◆ ASSIGNED TASK
In the data below, how many lines include the word "игроком"? Give only the number.

◆ RECORDS TO USE
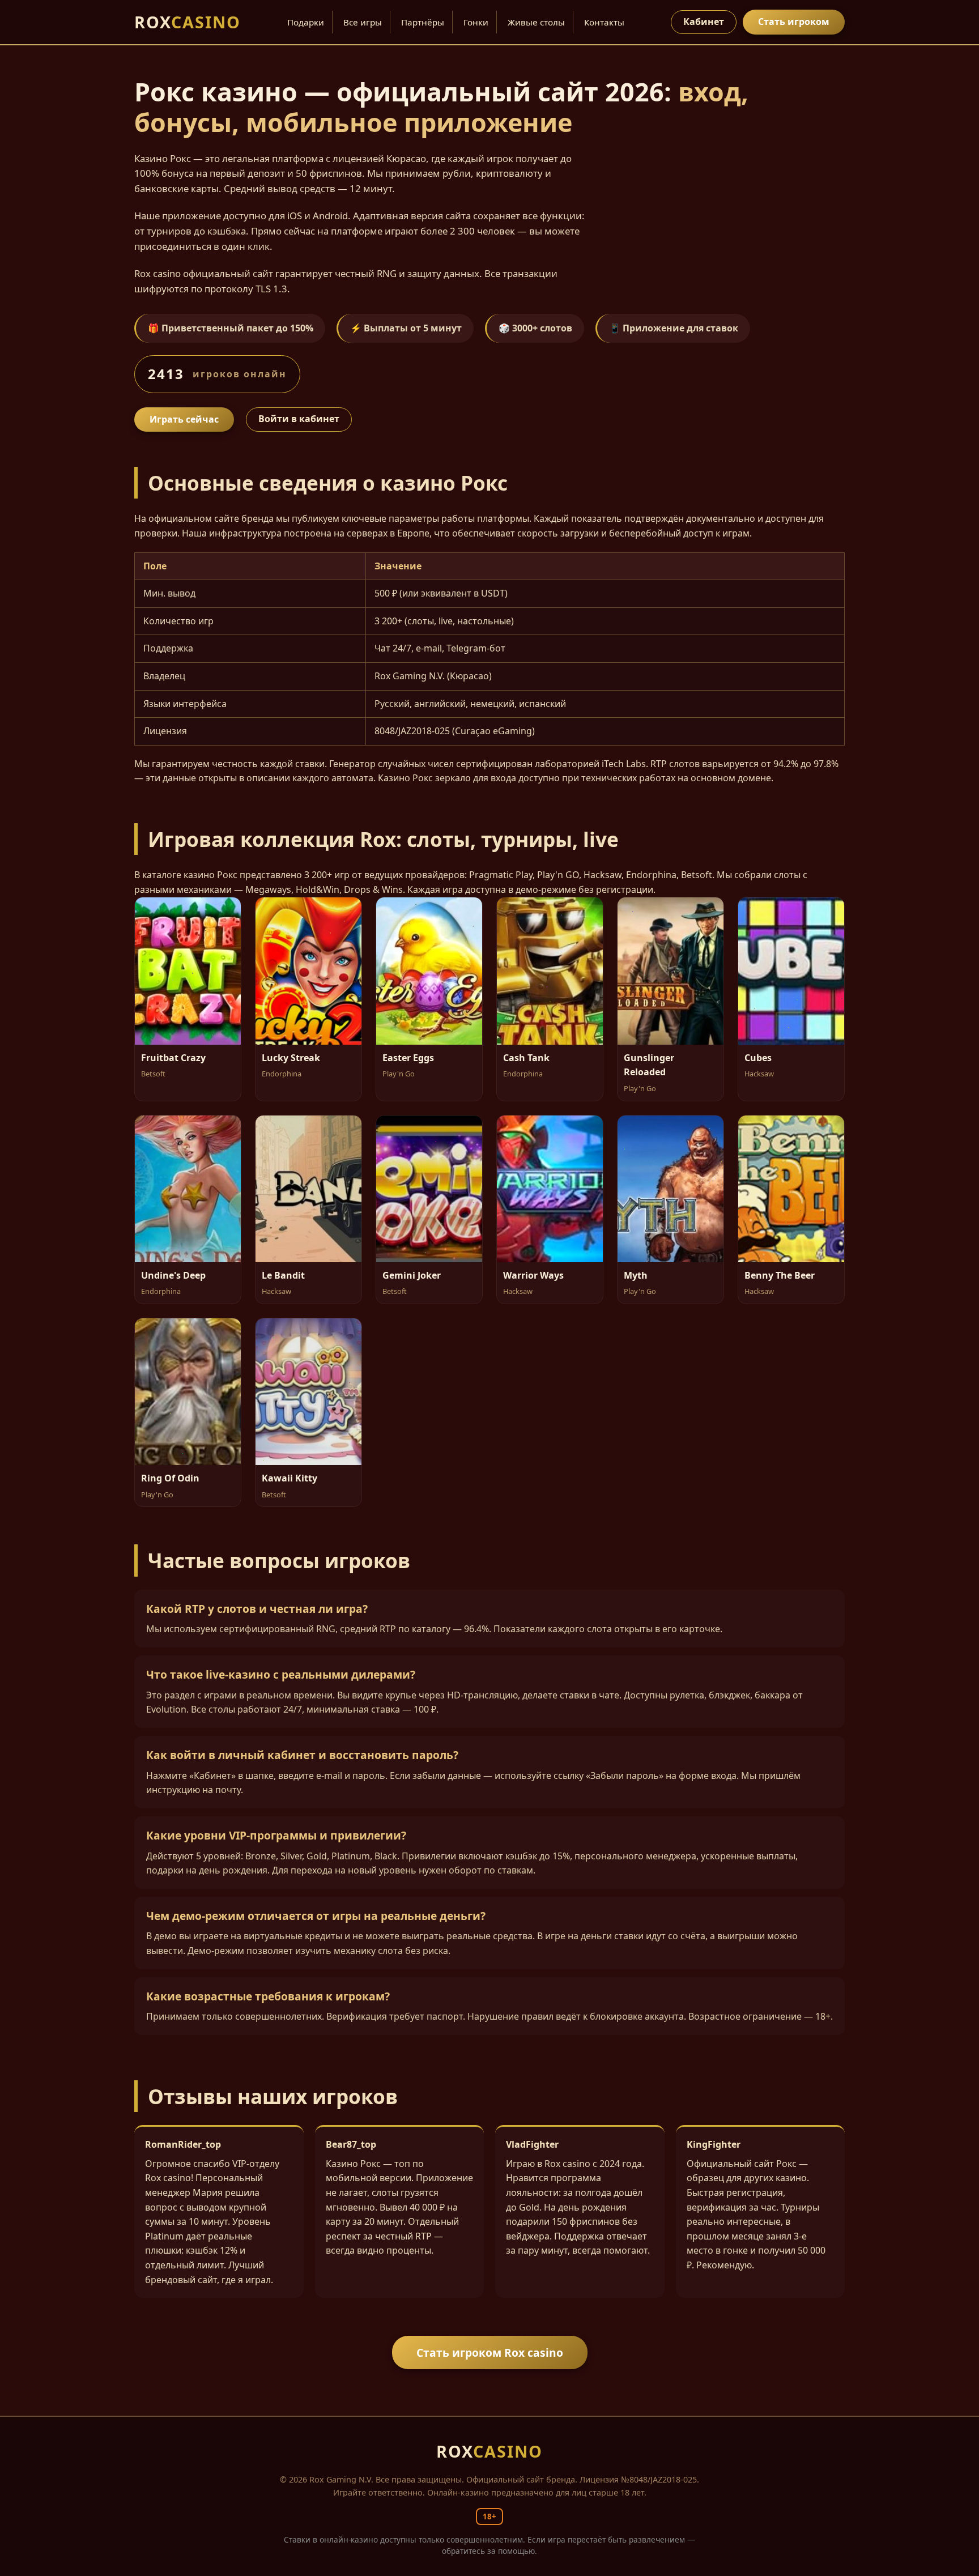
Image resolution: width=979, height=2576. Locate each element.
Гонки (475, 22)
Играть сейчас (184, 419)
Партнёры (422, 22)
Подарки (305, 22)
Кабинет (703, 21)
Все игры (362, 22)
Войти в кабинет (298, 418)
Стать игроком (793, 21)
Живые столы (536, 22)
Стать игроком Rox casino (489, 2352)
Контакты (604, 22)
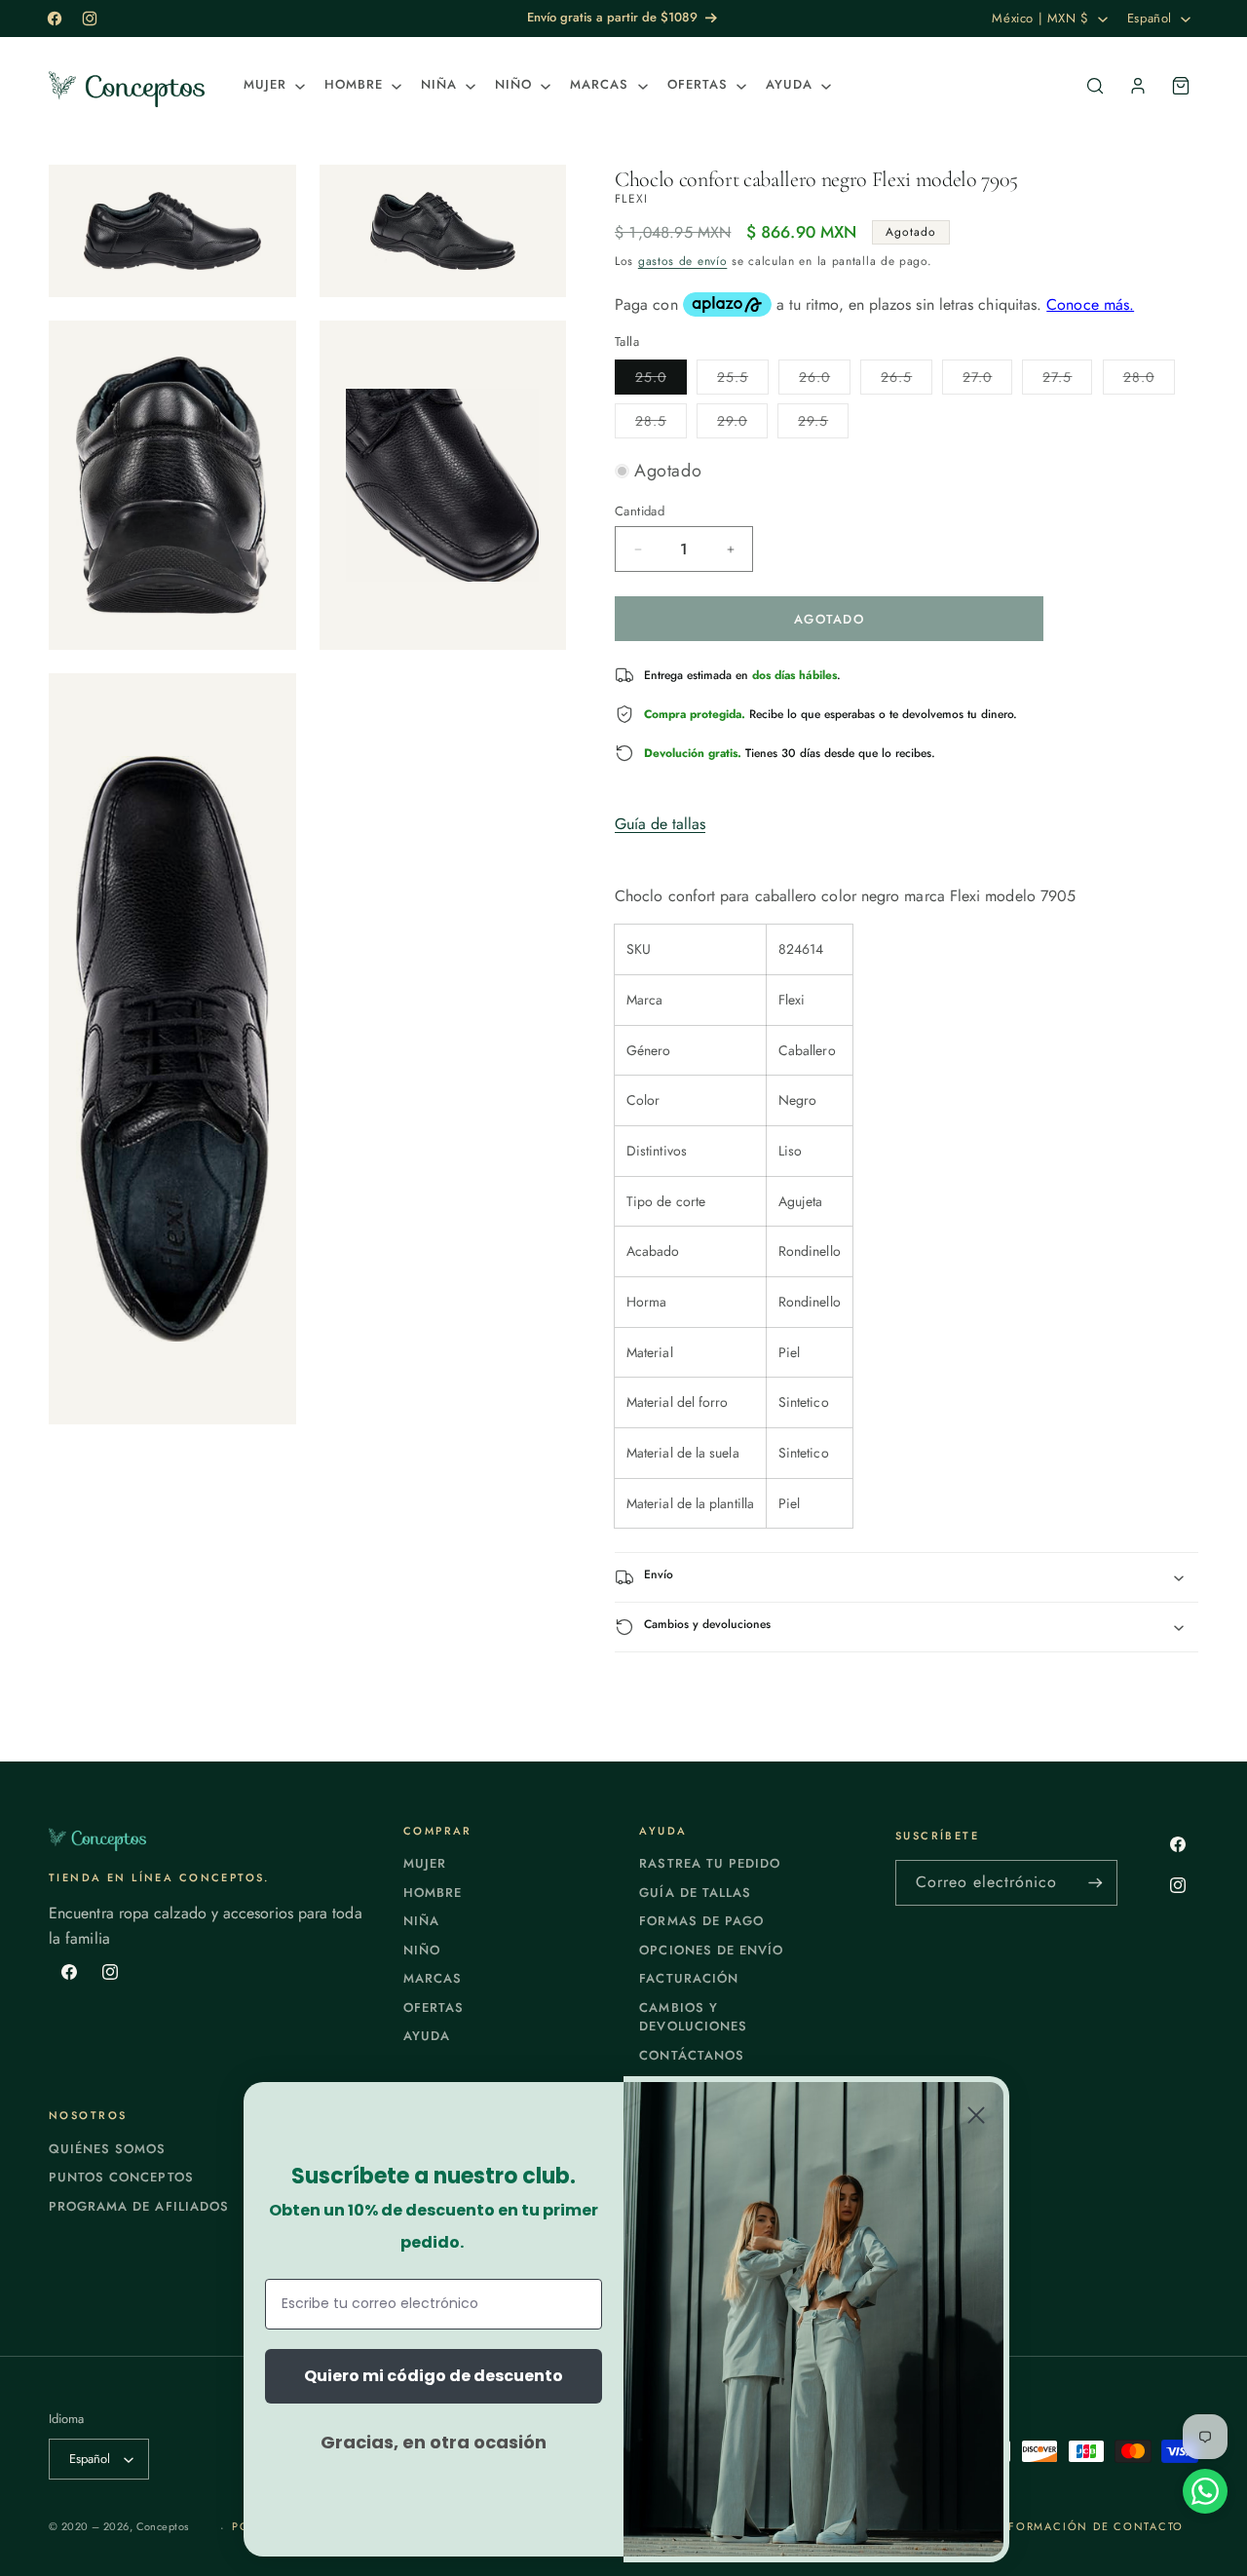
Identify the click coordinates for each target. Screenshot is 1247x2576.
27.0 (987, 380)
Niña (421, 1921)
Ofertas (433, 2007)
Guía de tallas (660, 824)
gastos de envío (683, 261)
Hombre (432, 1892)
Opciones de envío (711, 1950)
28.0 (1149, 380)
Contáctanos (691, 2055)
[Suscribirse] (1095, 1883)
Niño (421, 1950)
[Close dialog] (976, 2115)
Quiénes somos (108, 2149)
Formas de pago (701, 1921)
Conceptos (162, 2526)
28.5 (661, 424)
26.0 (824, 380)
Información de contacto (1089, 2526)
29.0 (742, 424)
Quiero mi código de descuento (433, 2376)
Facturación (688, 1978)
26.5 (906, 380)
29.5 (823, 424)
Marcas (432, 1978)
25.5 (743, 380)
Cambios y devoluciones (692, 2017)
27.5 (1067, 380)
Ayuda (426, 2036)
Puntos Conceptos (121, 2177)
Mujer (424, 1863)
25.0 (661, 380)
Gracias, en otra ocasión (434, 2442)
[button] (272, 85)
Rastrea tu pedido (709, 1863)
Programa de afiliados (139, 2206)
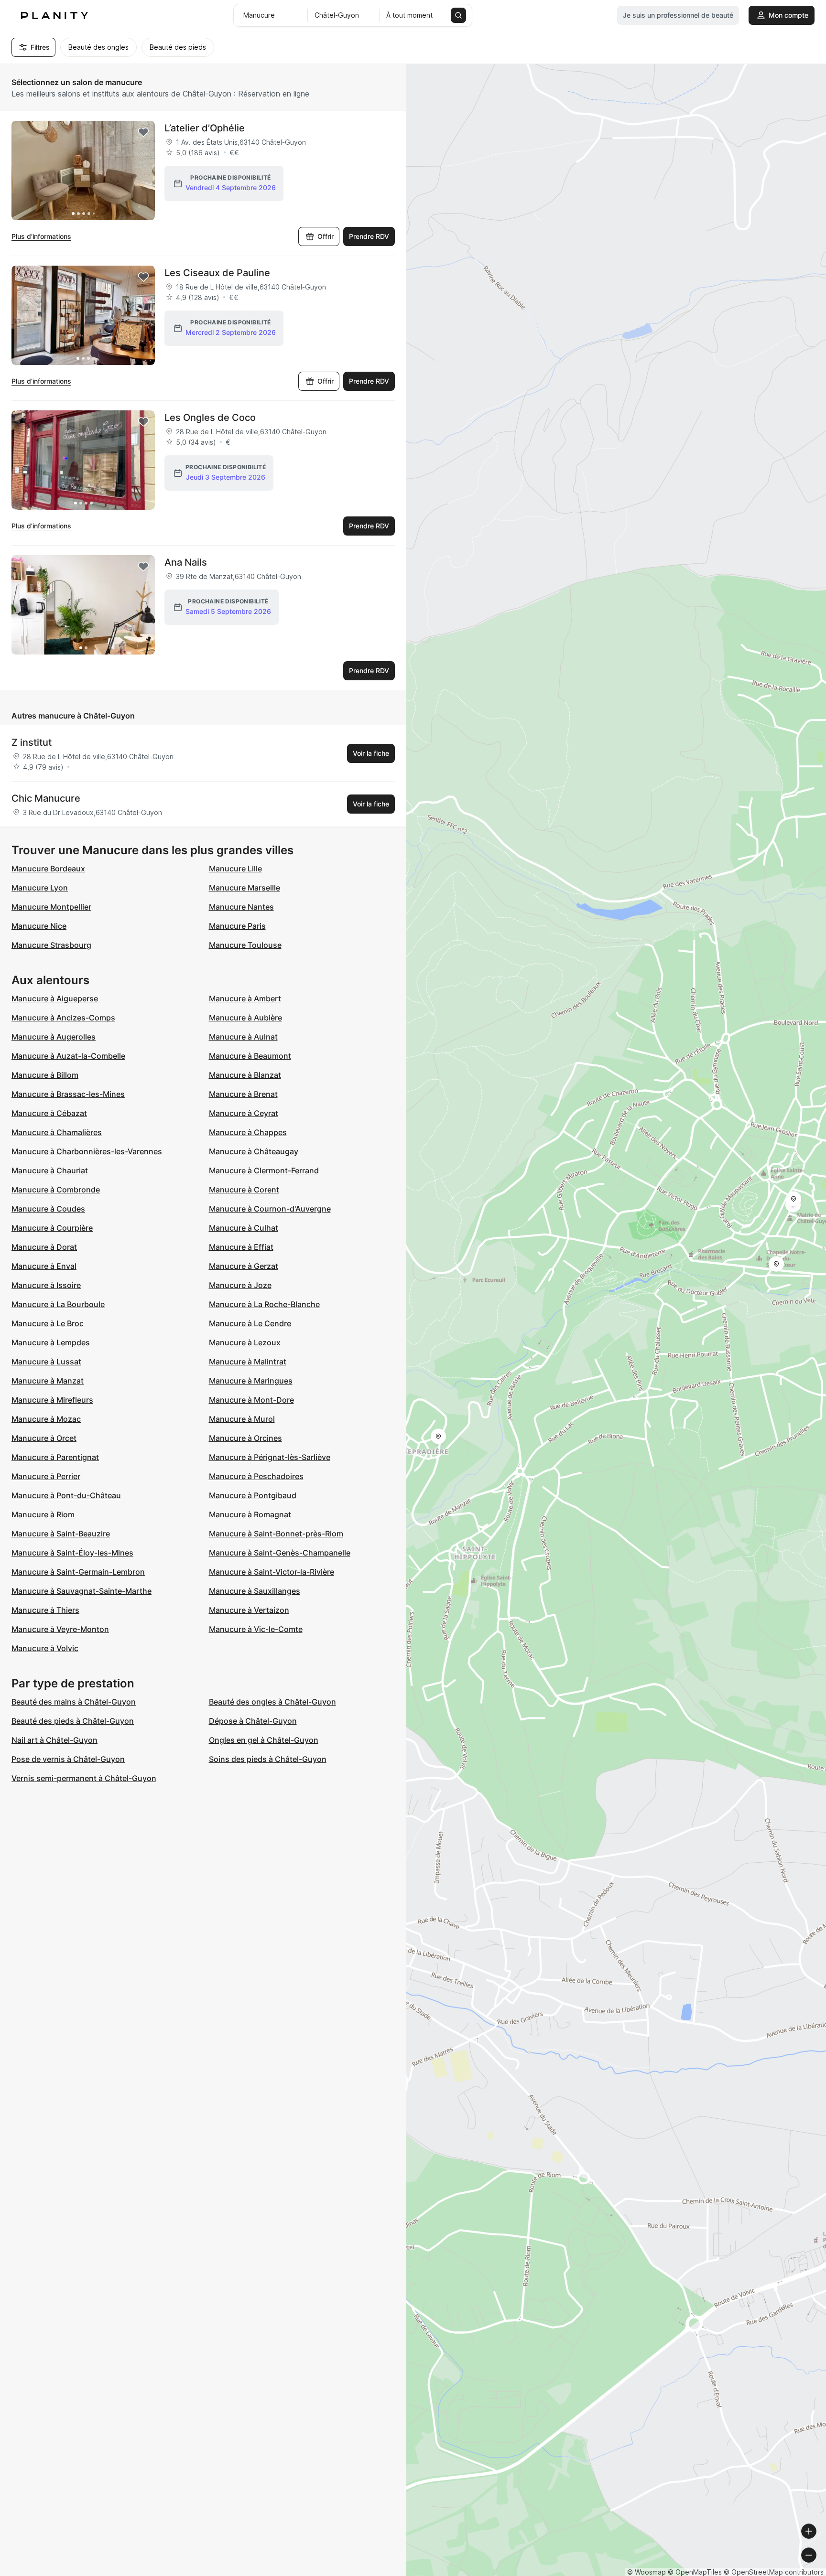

◆ ANSWER BOX
2